CBOT soybean prices were mixed overnight. August was 1 1/4 cent a bushel lower at US$11.27 while November climbed 2 3/4 cents to US$9.73 3/4.
The combination of the weaker dollar and bullish underlying fundamentals are seen underpinning futures in early action, analysts said.
However, in the absence of fresh news to feed bullish appetites, end-of-the-week and month position evening may emerge following Thursday's impressive rally, a CBOT floor analyst said.
Nevertheless, bull spreading is expected to remain a feature, as tight old crop stocks and strong demand buoy nearby contracts, while a lack of weather threats take some edge off deferred month futures.
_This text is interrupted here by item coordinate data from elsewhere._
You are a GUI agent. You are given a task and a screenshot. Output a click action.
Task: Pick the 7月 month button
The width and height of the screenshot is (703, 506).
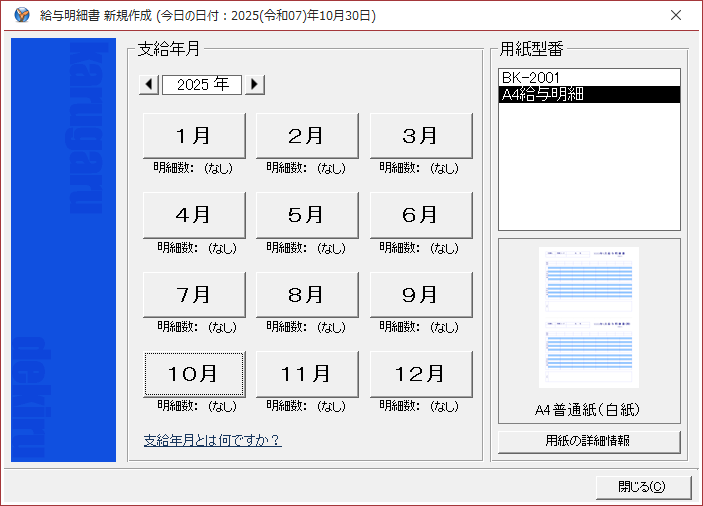(x=194, y=294)
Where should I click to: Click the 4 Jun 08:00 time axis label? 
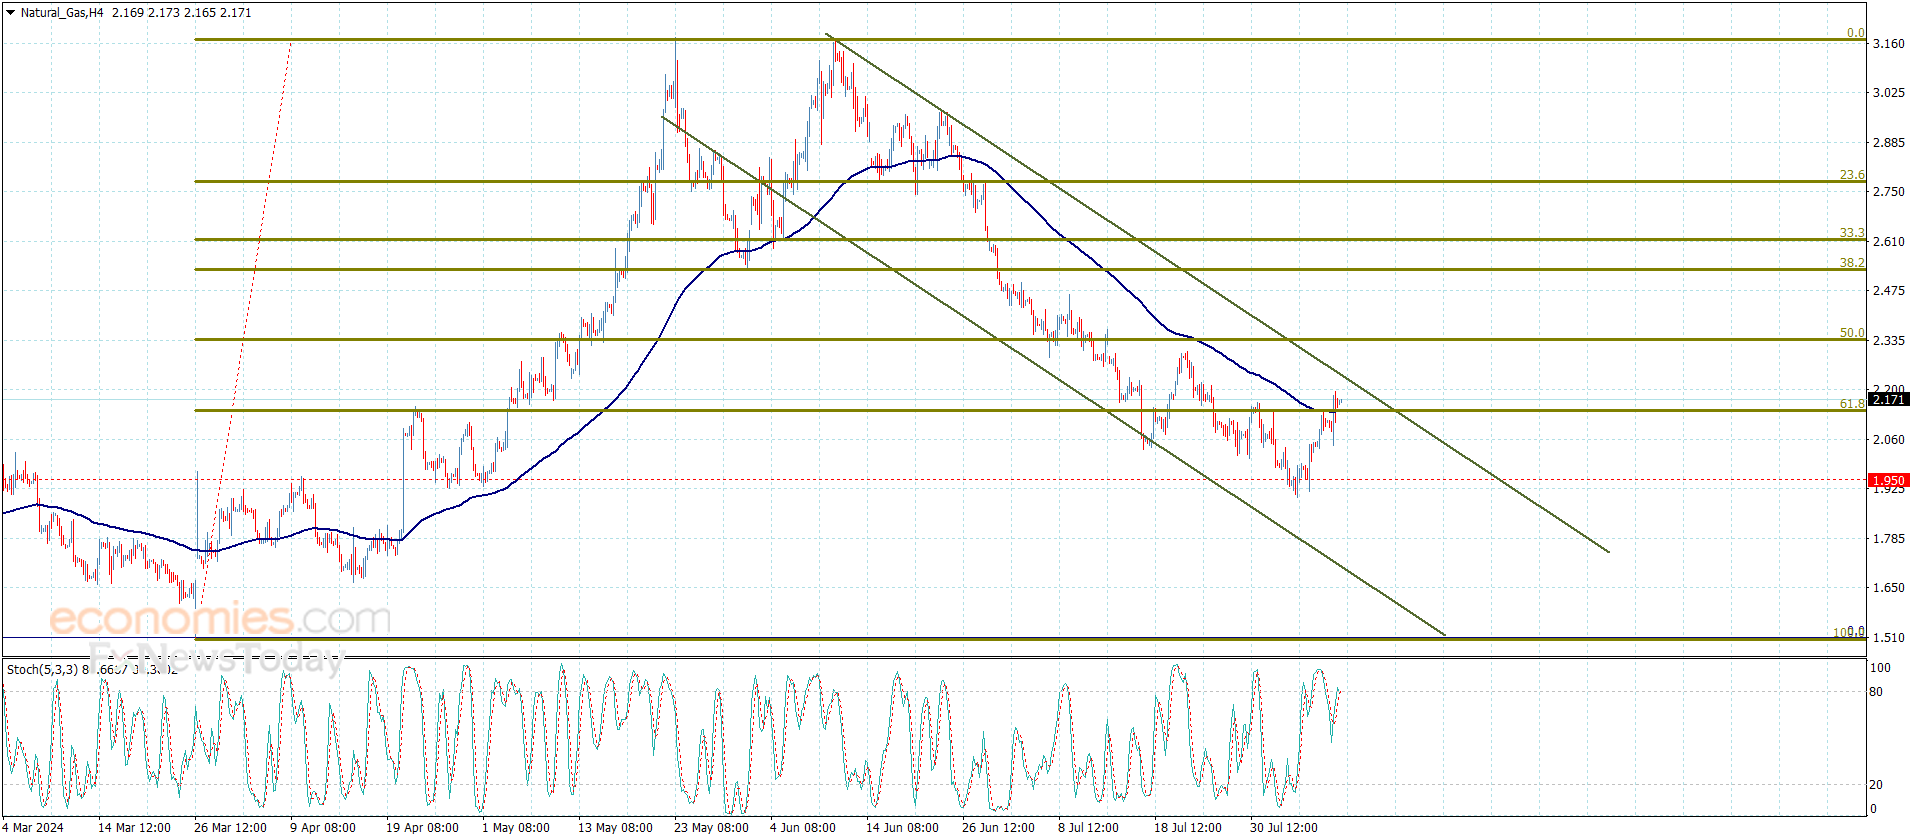[x=803, y=828]
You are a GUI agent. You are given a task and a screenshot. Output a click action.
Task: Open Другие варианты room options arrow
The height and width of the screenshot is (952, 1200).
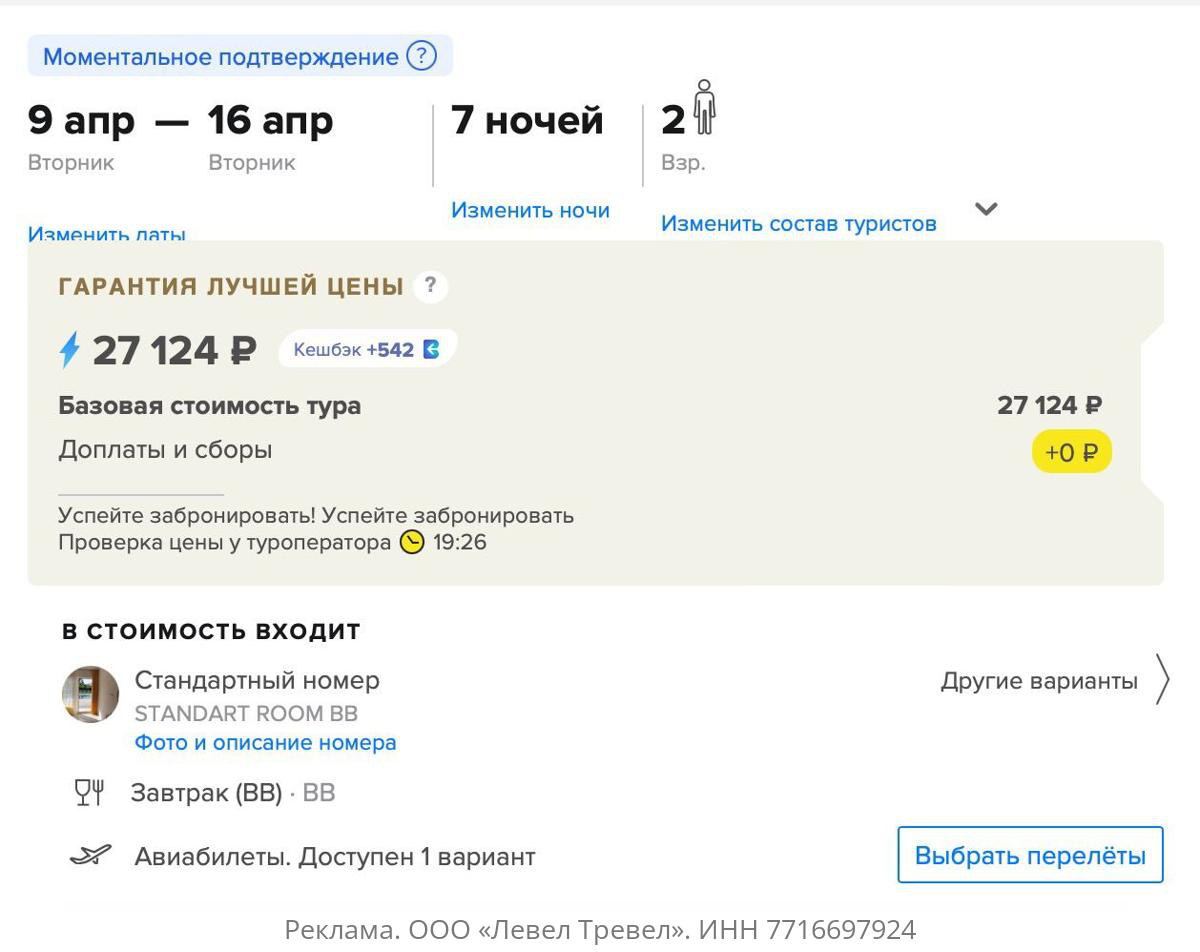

Otherwise, traders will keep an eye on outside market movement and possible shifts in weather forecasts before taking on added risk heading into the weekend, a floor broker said.
A technical analyst said the next upside price objective for the market is to push and close November prices above major psychological resistance at US$10.00 a bushel. The next downside price objective is pushing and closing prices below solid technical support at US$9.20 a bushel.
DTN Meteorlogix said below normal temperatures will continue to slow Midwest crop development during the next five days. There is some chance for a more favorable temperature pattern longer range but this is uncertain. There is no significant heat stress expected during the next 7-10 days. August soyoil deliveries totaled 3,990 lots. Customer accounts at Man Professional Clearing issued 734 lots while stopping 2,184 lots. The last trade date assigned was July 30.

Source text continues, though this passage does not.